The shares recovered quickly, as analysts supported the company’s efforts to clean up its act, though they remain well below their price before the scandal broke.
Levi Strauss to cut 700 jobs
Levi Strauss CEO Chip Bergh says the US denim apparel company will cut about 700 positions, or roughly 15 per cent of its staff, in the non-retail, non-manufacturing segment, a move he hopes will save US$100 million annually ($143.9 million).
Levi reported net loss of US$363.5 million, or US91¢ per share, compared with a profit of US$28.2 million, or US7¢ per share, a year earlier.
The loss was largely due to US$242 million in restructuring charges and inventory costs due to coronavirus-related disruptions, Reuters reports.
Although there are some encouraging signs for the company – quarterly revenue, though down, topped estimates, and sales are improving as stores reopen – there is still concern over the long-term effects of the pandemic.
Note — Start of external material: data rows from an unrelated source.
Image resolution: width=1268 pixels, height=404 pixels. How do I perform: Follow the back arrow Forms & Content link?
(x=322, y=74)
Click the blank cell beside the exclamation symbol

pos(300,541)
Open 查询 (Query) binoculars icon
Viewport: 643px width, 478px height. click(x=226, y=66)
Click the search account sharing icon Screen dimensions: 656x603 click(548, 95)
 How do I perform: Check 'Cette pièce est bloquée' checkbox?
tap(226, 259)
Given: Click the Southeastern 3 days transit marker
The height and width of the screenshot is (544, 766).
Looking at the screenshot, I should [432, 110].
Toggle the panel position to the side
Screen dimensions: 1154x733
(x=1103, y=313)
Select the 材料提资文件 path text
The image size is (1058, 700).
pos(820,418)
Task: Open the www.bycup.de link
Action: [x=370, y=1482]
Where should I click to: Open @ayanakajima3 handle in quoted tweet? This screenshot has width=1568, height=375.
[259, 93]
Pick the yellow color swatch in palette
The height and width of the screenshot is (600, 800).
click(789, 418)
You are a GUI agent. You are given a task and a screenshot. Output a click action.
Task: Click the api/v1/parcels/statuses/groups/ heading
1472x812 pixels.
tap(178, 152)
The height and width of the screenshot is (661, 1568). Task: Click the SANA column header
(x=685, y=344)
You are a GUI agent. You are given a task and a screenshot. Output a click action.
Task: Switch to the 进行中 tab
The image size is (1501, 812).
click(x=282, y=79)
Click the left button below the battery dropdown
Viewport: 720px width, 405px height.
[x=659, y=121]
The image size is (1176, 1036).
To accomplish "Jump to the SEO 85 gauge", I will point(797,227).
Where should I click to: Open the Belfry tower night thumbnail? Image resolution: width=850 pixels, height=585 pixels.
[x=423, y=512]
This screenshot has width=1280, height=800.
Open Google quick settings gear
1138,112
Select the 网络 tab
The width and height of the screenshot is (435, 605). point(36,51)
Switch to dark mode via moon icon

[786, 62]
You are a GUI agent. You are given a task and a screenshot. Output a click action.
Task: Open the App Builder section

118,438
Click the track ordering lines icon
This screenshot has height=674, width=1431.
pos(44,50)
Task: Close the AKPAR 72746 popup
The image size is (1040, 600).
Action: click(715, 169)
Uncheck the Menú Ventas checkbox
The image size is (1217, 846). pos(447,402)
Another encouraging sign is the booming online business – up 25 per cent in the second quarter ended May 24, with a month-over-month rise of nearly 80 per cent.
Steinhoff shares rise as deal looms
The share price of embattled global retailer Steinhoff International Holdings has strengthened by some 24 per cent on signs that its legal troubles may soon be over and a settlement reached with its many claimants.
Steinhoff says it is close to reaching a potential deal on €10 billion ($16.24 billion) of legal claims lodged against it, following an accounting scandal that almost wiped out the South African-based company, Bloomberg reports.
South African claimants – including former chairman Christo Wiese whose suit amounts to 59 billion rand ($5 billion) – have been offered a combination of cash and shares in Pepkor Holdings, Africa’s largest clothing retailer. Steinhoff owns 68 per cent of Pepkor.
The company said it was impossible to pay the settlement any other way.
“It’s clear we’re not going to pay, in full, €10 billion of legal claims in cash,” CFO Theodore De Klerk said. “It’s not right and we can’t do that.”
Wiese has the biggest single claim against Steinhoff after becoming its largest shareholder when he sold Pepkor to the firm in 2015.
Lawsuits replaced debt as Steinhoff’s most pressing concern after the retailer struck a deal with creditors to skip principal and interest payments on its borrowings through 2021.
Lush closes Hong Kong flagship
Cruelty-free cosmetics retailer Lush has closed its five-storey Hong Kong flagship store several months before its lease was due for renewal.
The 632sqm high-profile store opened in late 2015 and at the time, it was billed as the brand’s largest store in Asia, featuring the first Lush spa in the world.
According to Land Registry records, Lush paid US$196,000 ($282,343) in rent for the latest year.
Lush’s closure extends the recent trend of mid-market brands closing stores across Hong Kong in the wake of falling footfall due to political unrest in the city and the Covid-19 pandemic. Other retailers, including Gap, SaSa and Swatch, have been reducing their store count in the city, along with luxury brands such as Tiffany, MCM and Prada.
Japan sales start to recover
Japanese shoppers are beginning to return to department stores as the threat of Covid-19 eases.
Although department store sales were still down between 20 and 30 per cent year on year in June, in May sales were down by between 60 and 80 per cent.
The best-performing Japanese department store groups were Takashimaya, where sales declined by 16.4 per cent, and Sogo and Seibu, down 16.5 per cent.
J Front Retailing, which owns Daimaru and Matsuzakaya department stores, reported a sales decline of 29 per cent, hit by declining tourism numbers. At Isetan Mitsukoshi Holdings’ stores, sales were down by 19 per cent.